The stamp duty holiday has very much been a complicated subject.
On the one hand, the stamp duty holiday allowed people to move home which with the effects of the pandemic still in play it came at a very useful time as people reassessed their priorities and needs may have changed. Good examples being people who maybe worked in the major cities wanting to move out of those cities, people who lived at home with their parents being stuck in lockdown with them may have meant they wanted to get out – everyone had their own reasons.
On the other hand, it was not really needed. The market was buoyant anyway most likely because of the reasons listed above. It has probably also played a part in inflating house prices which has in turn made it even harder for first time buyers.
What have we noticed?
As we come to the end of the stamp duty holiday, it is easy to look back and have a look at what has happened.

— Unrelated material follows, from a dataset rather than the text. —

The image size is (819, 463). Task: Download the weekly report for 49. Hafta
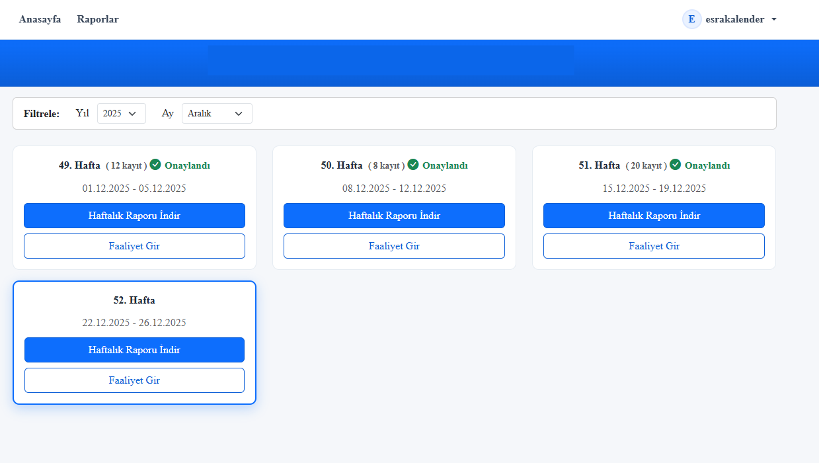coord(134,216)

- We have noticed our average mortgage size has jumped. We are looking at nearly £100k more on average. However if we delve a little deeper, what we have actually noticed is that we have done more £450k plus mortgages than ever before. If we take those out (as those are the ones that typically account for £500k plus properties which are the ones to have benefit the most from the stamp duty holiday), our average is around £25-30,000 up. That increase of £25-30,000 is a significant jump especially for first time buyers as it means they now have to find an even bigger deposit.

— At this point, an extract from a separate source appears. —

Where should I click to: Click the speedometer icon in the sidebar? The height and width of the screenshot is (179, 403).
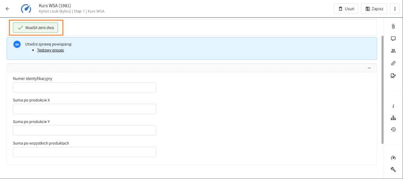tap(393, 158)
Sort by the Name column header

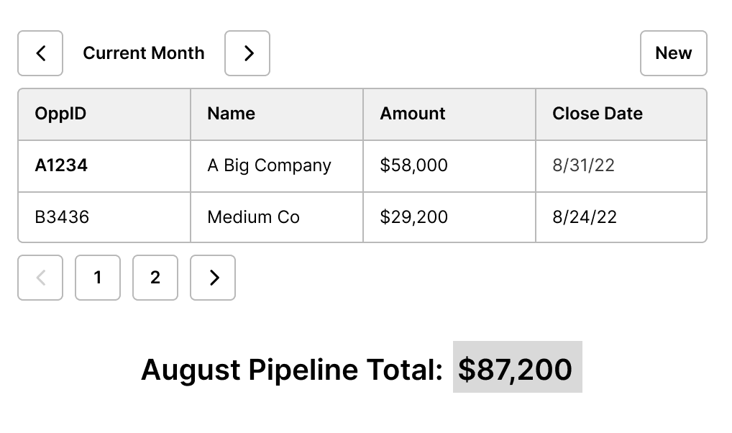[x=231, y=114]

- First time buyers now seem to be wanting or having to extend the term of the mortgage even more. When I started as a broker around 10 years ago, 25-30 year term mortgages were the norm, we are now pretty much always looking at 35 year term mortgages. We are even seeing a few lenders bringing out 40 year mortgages.
- The stamp duty holiday seemed to be taken advantage of mostly by those wanting to move home.
What happens next?
This is the big question. We seen some stats earlier in the year that said after the last stamp duty holiday, there was a lull of around 6 months in the mortgage market.
At the minute things do seem to have slowed a little. But that can quite easily be explained on the Euros and the school holidays. I think the next month will give a good indication of what to expect.
My personal opinion is that things will carry on ticking over. There are still a lot of people who want to move home or buy their first home. For those who did benefit from covid financially (ie those no longer needing to pay to commute etc) a lot will still have money they have managed to save which puts them in a good position for having a deposit in place.
The stamp duty helped a lot of people move home, it certainly helped us we are on target for our best ever year. But it also feels like it was not really needed and it could potentially have artificially inflated the housing market – although it will be interesting to see if there will be a house price drop. I am not 100% convinced there will be.
Hopefully house price rises will stop or at the very least slow down now to prevent any more first time buyers being priced out of the housing market.